Archive | June, 2013

The Power of P2P Investing

19 Jun

In the good ole days – pre the credit crunch in 2008 – if you wanted to borrow money you would go to a bank.  Post credit crunch money dried up and it became very difficult to find banks able to lend.  With a gap in the market several companies came up with the idea of Peer-to-Peer (P2P) lending.  P2P is now available to businesses and individuals.

For P2P lending you need borrowers, investors and a managing company all working together.  The managing companies are organisations such as Zopa, Ratesetter, Funding Circle and Thincats. Investors deposit money with the managing company and their money is lent to the borrowers.

How Does It Work?

A borrower wants a loan of £1000.  The managing company takes £10 from 100 investors and provides the £1000 loan to the borrower.  In exchange the investor receives interest each month on the borrowed money until the £10 is repaid.  The managing company makes its money by charging a fee to both borrower and investor.  From the point of view of the investor the fee is 1% of interest received.

The investor can opt to have interest payments automatically reinvested once there is £10 back in the investors account providing good compounding opportunities and relatively low monitoring of the investment.

While there is a degree of risk with this and any investment some of the managing company’s have reduced this risk by setting up a special fund whereby, if the borrower defaults on the loan the investor is refunded the remaining balance of their investment.

Interest rates vary depending on the company you use to manage the investment and whether you invest in personal loans or business loans.

Due to the low entry level for this investment i.e. £10 it is the type of investment most people can start with and relatively low risk.

More information on P2P lending and other investment opportunities can be found in – Surviving 2013, A Guide To Financial Education – available in paperback or ebook from Amazon.


Building A Future

5 Jun

We live in a world of instant gratification.  We want the latest gadgets now.  We want instant riches now.  The world of get rich quick seems to be the answer to all our dreams but most fail and just compound our problems because of the money we’ve wasted on them.  Building a future takes careful planning.

The reality is most people don’t need to be instantly rich they just need to improve their cashflow.  An extra £10 here or £50 there will make a big difference to their finances and standard of living.  Little steps taken today towards improving your investments will have positive effects in 10 or 20 years time. (read blogs on compounding interest)

Where and how do we start building for the future?

Most people find themselves in a catch 22 position.  No money to do the things they want to do or no time to do what they want to do.  The best way to start building a future is to decide what we want the future to look like.

On a scrap of paper write down what you would like your future to be like.  How much time to you want to spend working – 1 hour a week or 7 days a week.  How many holidays do you want a year and where.  What type of house would you like to live in and where?  What type of car would you like to drive?  Build a picture of your perfect future in 10 years time.  Now comes the tricky part how much will all this cost and what are the running costs going to be?

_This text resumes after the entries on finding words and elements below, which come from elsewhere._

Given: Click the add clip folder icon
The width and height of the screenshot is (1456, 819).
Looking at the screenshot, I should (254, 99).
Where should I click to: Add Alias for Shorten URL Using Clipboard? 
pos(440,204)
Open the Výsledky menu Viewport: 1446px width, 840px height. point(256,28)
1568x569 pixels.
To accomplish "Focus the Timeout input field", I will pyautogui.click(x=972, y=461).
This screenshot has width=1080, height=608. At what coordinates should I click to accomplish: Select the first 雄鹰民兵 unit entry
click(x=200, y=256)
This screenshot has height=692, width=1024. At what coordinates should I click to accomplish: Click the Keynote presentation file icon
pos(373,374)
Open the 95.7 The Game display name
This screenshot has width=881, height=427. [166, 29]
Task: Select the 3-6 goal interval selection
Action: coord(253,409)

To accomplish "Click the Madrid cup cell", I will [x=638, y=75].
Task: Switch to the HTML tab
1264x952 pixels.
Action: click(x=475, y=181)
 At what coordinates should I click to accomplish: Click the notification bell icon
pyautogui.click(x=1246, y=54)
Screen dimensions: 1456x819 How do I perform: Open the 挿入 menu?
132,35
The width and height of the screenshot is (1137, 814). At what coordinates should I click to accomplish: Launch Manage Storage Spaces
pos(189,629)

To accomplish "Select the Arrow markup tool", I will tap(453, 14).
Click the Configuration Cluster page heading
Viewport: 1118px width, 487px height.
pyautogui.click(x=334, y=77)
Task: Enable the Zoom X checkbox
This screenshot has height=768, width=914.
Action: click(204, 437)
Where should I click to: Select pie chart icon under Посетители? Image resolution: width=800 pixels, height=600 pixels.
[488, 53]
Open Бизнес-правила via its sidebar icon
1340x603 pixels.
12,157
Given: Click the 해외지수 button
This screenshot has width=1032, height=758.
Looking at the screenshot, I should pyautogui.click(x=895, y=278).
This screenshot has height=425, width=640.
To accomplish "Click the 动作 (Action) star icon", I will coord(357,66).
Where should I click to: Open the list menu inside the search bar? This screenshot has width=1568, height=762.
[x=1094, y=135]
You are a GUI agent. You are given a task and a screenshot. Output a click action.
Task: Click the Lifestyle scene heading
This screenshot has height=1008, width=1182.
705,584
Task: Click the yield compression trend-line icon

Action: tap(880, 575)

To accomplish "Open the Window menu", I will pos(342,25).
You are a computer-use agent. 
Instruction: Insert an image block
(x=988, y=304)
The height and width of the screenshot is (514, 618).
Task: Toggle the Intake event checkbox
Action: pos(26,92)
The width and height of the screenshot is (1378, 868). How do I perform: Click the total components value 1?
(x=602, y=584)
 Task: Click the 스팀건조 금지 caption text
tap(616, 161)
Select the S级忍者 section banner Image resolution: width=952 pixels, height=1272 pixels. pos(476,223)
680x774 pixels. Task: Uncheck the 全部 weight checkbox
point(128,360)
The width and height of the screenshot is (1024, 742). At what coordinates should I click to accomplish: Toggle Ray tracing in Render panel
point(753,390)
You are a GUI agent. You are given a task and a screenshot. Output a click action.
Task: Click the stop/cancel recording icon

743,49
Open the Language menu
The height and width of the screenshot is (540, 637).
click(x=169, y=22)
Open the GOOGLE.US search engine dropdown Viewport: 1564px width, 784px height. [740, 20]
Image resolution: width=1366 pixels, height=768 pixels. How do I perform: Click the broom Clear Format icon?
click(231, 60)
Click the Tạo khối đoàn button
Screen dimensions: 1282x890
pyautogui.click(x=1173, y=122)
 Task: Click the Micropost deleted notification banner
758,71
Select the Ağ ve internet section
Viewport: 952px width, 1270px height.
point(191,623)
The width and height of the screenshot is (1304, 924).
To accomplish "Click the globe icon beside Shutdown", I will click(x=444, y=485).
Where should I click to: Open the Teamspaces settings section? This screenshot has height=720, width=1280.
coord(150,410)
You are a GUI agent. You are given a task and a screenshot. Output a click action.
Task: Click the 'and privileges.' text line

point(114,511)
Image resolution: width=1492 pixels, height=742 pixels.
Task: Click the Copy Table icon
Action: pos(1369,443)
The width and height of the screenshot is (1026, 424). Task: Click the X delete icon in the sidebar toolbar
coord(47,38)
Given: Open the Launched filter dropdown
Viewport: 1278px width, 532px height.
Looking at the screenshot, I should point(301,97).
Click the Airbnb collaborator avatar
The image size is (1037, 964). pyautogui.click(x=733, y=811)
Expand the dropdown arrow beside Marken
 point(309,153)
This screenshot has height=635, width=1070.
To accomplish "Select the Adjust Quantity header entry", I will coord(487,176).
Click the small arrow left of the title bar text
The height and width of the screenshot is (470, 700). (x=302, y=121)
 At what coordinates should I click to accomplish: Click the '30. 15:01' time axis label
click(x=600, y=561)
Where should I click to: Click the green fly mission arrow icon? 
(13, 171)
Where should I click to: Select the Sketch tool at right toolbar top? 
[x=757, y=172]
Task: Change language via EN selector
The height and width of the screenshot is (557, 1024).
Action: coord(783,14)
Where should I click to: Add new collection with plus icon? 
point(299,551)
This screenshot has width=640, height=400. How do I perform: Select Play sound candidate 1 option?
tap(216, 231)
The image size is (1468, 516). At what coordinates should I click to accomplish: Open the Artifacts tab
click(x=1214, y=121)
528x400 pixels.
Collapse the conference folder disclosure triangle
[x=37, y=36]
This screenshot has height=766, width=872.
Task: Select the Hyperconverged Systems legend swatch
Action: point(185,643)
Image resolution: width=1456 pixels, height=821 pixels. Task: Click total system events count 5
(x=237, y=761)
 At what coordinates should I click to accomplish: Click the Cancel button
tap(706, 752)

Once you know what you want for the future you can build your business ideas and investments around your plan ensuring you have the money and time to live your dream lifestyle.  Most people don’t need millions in the bank but they do need sufficient money coming in each month to cover the bills and still have enough to enjoy themselves.  Most people don’t want to work 60 hours a week they want freedom to spend time with their families and friends.

There are, in my opinion, four types of investment – property, business, shares and cash.  Each investment should produce some type of income immediately if it doesn’t then it isn’t an investment.  If you need instant cash keep 25% and reinvest the other 75% back into more investments.  This ensures your income will continue to grow annually.  If you can, put the full 100% income back into your investments until you know you have built up sufficient income to start building your lifestyle.  Always put some of your income back into your investments so they keep growing and so does your income.  This helps to combat inflation.

Start building for your future and you’ll be surprised how quickly you can achieve your dream lifestyle.  It may be a 10 year plan but with focus you will probably get there much sooner.